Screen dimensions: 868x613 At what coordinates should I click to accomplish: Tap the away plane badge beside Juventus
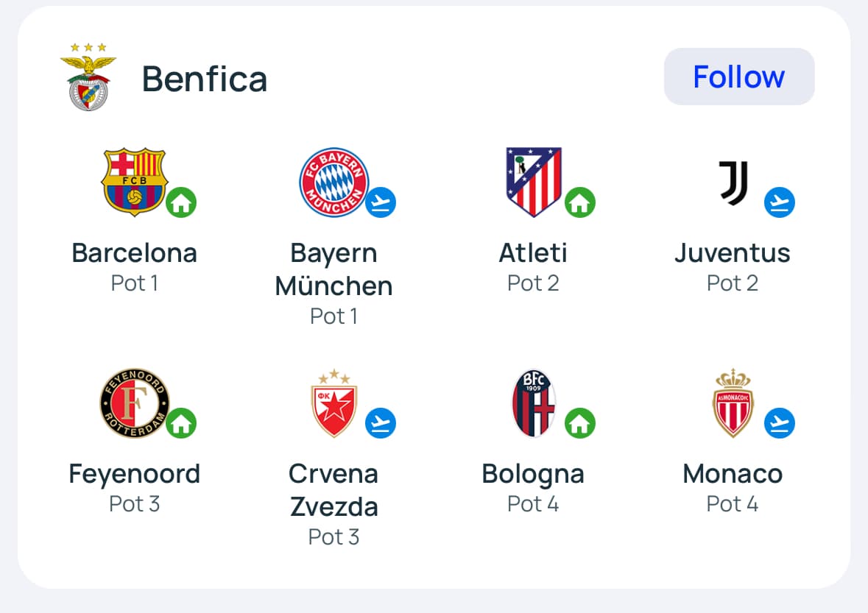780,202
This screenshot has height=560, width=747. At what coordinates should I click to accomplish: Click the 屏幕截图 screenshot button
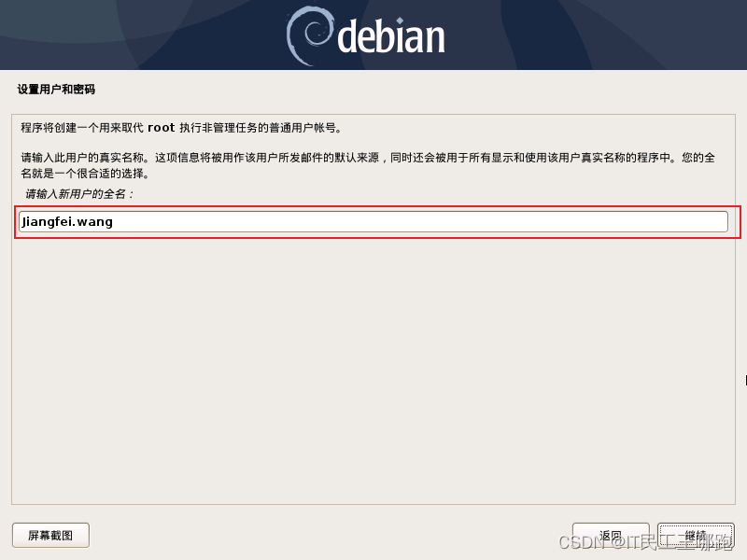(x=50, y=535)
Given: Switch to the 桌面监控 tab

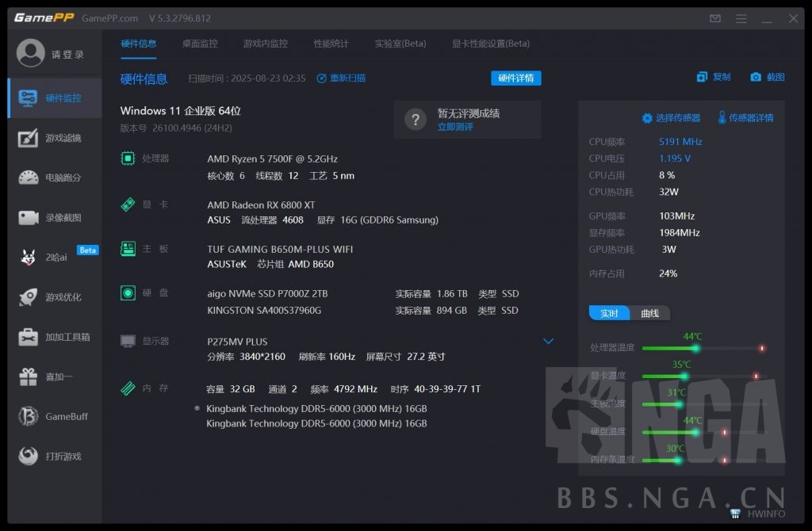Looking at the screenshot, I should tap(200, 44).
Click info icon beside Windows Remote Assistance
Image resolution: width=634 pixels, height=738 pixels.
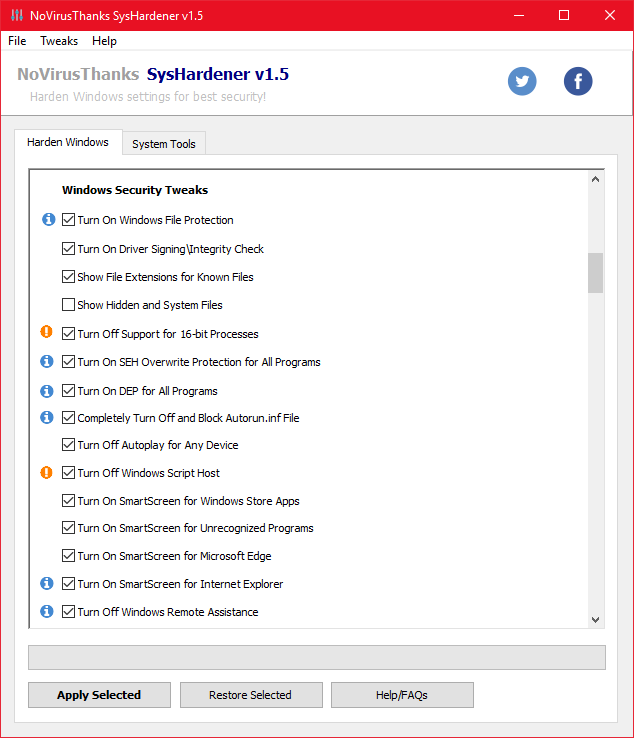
+++
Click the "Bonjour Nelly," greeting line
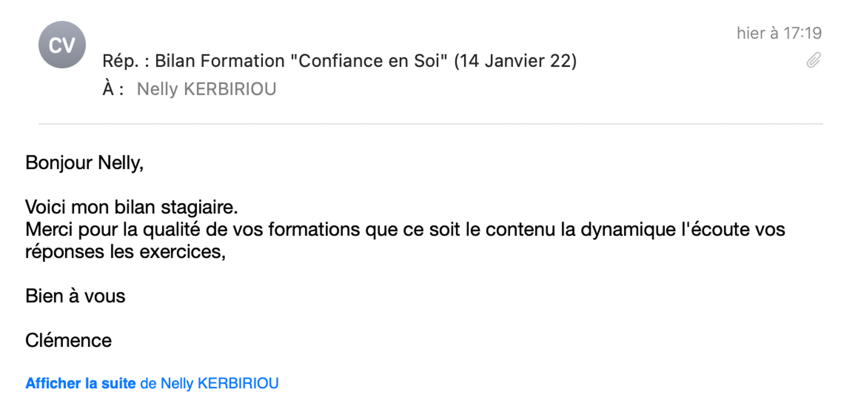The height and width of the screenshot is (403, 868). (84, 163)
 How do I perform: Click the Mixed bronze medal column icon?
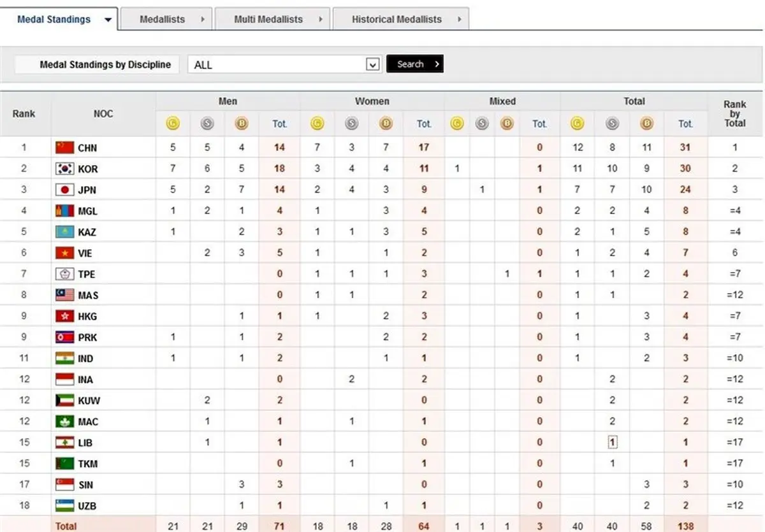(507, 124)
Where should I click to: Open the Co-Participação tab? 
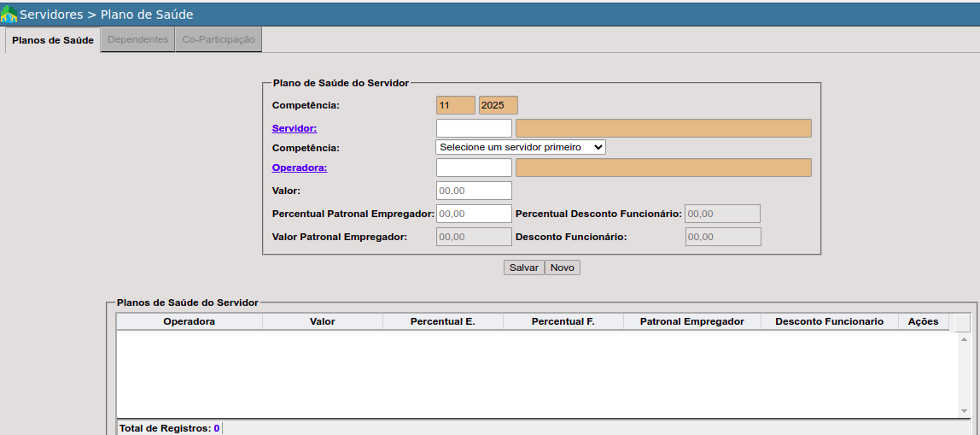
+++
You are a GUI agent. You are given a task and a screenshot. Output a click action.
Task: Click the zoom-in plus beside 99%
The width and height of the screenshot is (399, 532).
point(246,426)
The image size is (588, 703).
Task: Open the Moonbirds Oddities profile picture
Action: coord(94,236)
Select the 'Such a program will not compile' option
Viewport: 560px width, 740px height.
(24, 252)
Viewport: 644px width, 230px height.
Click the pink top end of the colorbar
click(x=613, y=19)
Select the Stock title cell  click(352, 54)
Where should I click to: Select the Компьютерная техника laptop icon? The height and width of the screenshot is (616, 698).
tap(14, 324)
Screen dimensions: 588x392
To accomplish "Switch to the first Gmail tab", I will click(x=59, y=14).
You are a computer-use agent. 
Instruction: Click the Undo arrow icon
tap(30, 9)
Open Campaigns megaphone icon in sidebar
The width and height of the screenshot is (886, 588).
+++
What you need to do:
In the entries above, please find the line with "Instruction: Click the Undo arrow icon" and the line with "The width and height of the screenshot is (886, 588).", then write out exactly those two lines and every line between them, and nothing more.

Task result:
Instruction: Click the Undo arrow icon
tap(30, 9)
Open Campaigns megaphone icon in sidebar
The width and height of the screenshot is (886, 588).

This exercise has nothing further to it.